# Change of numeraire and reference asset

Learning about change of numeraire, and came across this statement:

The price of any asset divided by a reference asset (called numeraire) is a martingale (no drift) under the measure associated with that numeraire.

This sounds intuitive, especially when we consider the reference asset as bank account then this would result the risk neutral measure. However, more rigorously, how to prove this, or which theorem (Fundamental theorem of Asset Pricing?) implies this ?

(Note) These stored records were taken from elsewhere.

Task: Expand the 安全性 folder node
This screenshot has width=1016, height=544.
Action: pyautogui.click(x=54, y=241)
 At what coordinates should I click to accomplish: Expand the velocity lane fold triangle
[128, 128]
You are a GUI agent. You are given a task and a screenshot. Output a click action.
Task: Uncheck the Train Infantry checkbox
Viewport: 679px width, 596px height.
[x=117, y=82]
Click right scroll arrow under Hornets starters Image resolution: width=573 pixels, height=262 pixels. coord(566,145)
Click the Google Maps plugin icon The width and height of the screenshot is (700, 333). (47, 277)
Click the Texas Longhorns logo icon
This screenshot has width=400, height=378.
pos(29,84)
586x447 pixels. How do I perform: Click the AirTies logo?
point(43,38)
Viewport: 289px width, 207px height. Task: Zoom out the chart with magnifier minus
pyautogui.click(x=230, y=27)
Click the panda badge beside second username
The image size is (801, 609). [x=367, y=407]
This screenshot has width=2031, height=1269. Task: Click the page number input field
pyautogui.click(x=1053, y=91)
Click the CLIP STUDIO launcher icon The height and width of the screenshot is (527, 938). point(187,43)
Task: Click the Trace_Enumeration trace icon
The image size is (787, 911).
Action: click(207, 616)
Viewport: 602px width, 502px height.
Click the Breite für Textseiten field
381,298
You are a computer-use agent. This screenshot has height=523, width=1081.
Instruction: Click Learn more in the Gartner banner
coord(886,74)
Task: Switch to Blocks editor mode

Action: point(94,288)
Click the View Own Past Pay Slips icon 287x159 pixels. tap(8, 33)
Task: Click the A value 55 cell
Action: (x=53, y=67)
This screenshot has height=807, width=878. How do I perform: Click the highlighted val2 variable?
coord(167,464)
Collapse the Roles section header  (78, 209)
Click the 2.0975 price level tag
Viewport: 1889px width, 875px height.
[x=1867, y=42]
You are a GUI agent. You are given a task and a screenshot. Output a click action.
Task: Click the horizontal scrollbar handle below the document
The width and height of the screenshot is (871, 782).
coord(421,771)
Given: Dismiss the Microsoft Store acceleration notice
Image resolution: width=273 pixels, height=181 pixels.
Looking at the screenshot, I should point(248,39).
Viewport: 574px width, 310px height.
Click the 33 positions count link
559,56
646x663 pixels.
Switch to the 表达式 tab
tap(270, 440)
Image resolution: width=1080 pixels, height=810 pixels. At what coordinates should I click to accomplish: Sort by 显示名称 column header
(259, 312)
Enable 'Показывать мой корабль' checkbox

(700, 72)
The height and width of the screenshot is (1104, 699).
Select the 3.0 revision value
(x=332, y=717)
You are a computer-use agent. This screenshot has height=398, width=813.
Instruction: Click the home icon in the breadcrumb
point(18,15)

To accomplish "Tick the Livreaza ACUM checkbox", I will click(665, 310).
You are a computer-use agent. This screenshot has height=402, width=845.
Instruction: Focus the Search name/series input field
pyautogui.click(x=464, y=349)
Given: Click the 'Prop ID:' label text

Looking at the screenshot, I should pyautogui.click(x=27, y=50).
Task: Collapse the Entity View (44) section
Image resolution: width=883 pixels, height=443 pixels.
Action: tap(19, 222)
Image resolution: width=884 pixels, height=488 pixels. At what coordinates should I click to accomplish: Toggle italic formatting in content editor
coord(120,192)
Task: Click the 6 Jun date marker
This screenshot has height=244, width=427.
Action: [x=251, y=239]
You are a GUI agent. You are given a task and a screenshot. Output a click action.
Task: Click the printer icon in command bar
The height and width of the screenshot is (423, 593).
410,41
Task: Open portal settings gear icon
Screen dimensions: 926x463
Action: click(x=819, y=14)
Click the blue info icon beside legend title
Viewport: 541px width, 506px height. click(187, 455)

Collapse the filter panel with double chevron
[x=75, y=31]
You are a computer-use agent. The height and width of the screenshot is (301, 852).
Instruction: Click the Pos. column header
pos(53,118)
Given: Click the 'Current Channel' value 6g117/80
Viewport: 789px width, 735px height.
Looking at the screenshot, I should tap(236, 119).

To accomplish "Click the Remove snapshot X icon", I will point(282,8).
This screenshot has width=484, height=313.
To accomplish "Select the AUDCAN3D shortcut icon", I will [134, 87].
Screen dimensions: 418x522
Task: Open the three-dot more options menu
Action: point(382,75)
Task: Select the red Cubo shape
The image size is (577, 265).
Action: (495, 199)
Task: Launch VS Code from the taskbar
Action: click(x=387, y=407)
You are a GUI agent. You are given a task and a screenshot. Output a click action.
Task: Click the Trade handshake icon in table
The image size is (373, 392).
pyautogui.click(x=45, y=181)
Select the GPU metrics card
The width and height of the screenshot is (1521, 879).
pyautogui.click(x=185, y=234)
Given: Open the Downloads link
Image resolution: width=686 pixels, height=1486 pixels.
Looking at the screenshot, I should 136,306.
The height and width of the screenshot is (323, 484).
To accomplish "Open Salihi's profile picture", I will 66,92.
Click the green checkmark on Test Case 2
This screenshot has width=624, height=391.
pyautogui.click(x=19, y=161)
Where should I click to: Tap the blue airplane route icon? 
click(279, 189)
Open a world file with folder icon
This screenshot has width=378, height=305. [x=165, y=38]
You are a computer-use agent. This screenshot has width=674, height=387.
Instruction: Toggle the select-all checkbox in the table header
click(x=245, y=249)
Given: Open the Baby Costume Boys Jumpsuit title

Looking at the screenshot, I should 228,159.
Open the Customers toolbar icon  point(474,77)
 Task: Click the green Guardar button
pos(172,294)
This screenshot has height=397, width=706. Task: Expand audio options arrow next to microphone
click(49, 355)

Write $\beta$ for the cash numeraire and $Q_\beta$ the corresponding risk neutral measure. Let $N$ be a numeraire (so $N$ is a positive process and $N/\beta$ is $Q_\beta$ martingale). Define a new measure by $$\frac{dQ_N}{dQ_\beta}|_{\mathcal{F}_T} = \frac{N_T/\beta_T}{N_0/\beta_0}$$ Then, for any $P$ s.t. $P/\beta$ is a $Q_\beta$ martingale
\begin{eqnarray} \mathbb{E}^{Q_N}[ \frac{P_T}{N_T} | {\mathcal{F}_t} ] &=& \frac{\mathbb{E}^{Q_\beta}[ \frac{P_T}{N_T} \frac{N_T/\beta_T}{N_0/\beta_0} | {\mathcal{F}_t} ]}{\mathbb{E}^{Q_\beta}[ \frac{N_T/\beta_T}{N_0/\beta_0} | {\mathcal{F}_t} ]} = \frac{\mathbb{E}^{Q_\beta}[ \frac{P_T}{\beta_T} | {\mathcal{F}_t} ]}{\mathbb{E}^{Q_\beta}[ \frac{N_T}{\beta_T} | {\mathcal{F}_t} ]} = \frac{\frac{P_t}{\beta_t} }{\frac{N_t}{\beta_t} } = \frac{P_t}{N_t} \end{eqnarray} So $P/N$ is a $Q_N$ martingale.
$$\frac{dN_t}{N_t} = r_t dt + \sigma^N_t dW_t^\beta$$ $$\frac{dP_t}{P_t} = r_t dt + \sigma^P_t dW_t^\beta$$ $$\frac{dQ_N}{dQ_\beta}|_{\mathcal{F}_T} = \frac{N_T/\beta_T}{N_0/\beta_0} = \exp\left(\int_0^T \sigma^N_t dW^\beta_t - \frac{1}{2} \int_0^T |\sigma^N_t|^2 dt \right)$$ By Girsanov, under $Q_N$, $$dW^N_t = dW^\beta_t - \sigma^N_t dt$$ is a Brownian motion and using Ito's lemma you can check that $$\frac{d(P_t/N_t)}{P_t/N_t} = (\sigma^P_t - \sigma^N_t)dW^N_t$$ which also shows that it is a Brownian martingale under $Q_N$.